- **INSTRUCTIONS TO FOLLOW**
Print nothing but the lines below starting at the line that holds "Where should I click to: Click the yellow" and ending at the line that holds "Given: Click the copy module icon", including both, each exactly as written.

- **EXTRACTED INFORMATION**
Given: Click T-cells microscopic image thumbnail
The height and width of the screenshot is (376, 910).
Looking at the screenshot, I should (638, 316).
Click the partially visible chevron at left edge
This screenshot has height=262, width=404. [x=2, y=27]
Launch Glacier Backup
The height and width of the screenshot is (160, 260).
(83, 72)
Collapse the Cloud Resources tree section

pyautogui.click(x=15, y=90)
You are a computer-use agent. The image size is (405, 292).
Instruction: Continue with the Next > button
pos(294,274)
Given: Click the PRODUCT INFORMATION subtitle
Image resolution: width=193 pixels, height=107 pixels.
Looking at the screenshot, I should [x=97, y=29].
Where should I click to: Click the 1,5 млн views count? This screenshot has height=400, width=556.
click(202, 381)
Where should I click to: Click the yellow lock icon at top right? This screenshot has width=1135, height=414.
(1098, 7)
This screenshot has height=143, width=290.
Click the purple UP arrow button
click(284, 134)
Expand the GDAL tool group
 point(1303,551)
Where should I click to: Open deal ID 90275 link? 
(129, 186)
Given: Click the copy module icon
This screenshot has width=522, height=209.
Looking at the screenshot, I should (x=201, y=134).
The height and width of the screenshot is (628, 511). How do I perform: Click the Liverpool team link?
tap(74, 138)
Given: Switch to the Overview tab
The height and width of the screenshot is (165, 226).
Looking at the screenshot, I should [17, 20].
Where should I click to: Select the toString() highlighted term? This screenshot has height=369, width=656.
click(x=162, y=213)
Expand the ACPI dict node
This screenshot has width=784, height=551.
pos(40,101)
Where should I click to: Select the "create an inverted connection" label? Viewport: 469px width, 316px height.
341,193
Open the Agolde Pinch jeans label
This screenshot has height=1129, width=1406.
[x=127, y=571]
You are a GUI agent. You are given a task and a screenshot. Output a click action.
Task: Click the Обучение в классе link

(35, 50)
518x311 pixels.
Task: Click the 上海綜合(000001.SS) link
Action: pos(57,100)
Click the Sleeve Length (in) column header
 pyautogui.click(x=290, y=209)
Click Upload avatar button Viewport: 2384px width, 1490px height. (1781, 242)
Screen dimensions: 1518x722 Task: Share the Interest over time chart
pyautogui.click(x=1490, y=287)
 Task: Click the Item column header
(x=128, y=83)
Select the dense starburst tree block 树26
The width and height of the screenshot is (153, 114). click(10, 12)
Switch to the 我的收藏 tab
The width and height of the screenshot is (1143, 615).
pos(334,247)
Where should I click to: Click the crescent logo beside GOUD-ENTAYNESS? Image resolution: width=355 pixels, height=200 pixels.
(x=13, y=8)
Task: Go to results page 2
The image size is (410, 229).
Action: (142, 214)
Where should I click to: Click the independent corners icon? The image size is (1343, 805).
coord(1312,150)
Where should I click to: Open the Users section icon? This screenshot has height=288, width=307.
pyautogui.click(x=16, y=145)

- **ANSWER SPACE**
Where should I click to: Click the yellow lock icon at top right? This screenshot has width=1135, height=414.
(1098, 7)
This screenshot has height=143, width=290.
Click the purple UP arrow button
click(284, 134)
Expand the GDAL tool group
 point(1303,551)
Where should I click to: Open deal ID 90275 link? 
(129, 186)
Given: Click the copy module icon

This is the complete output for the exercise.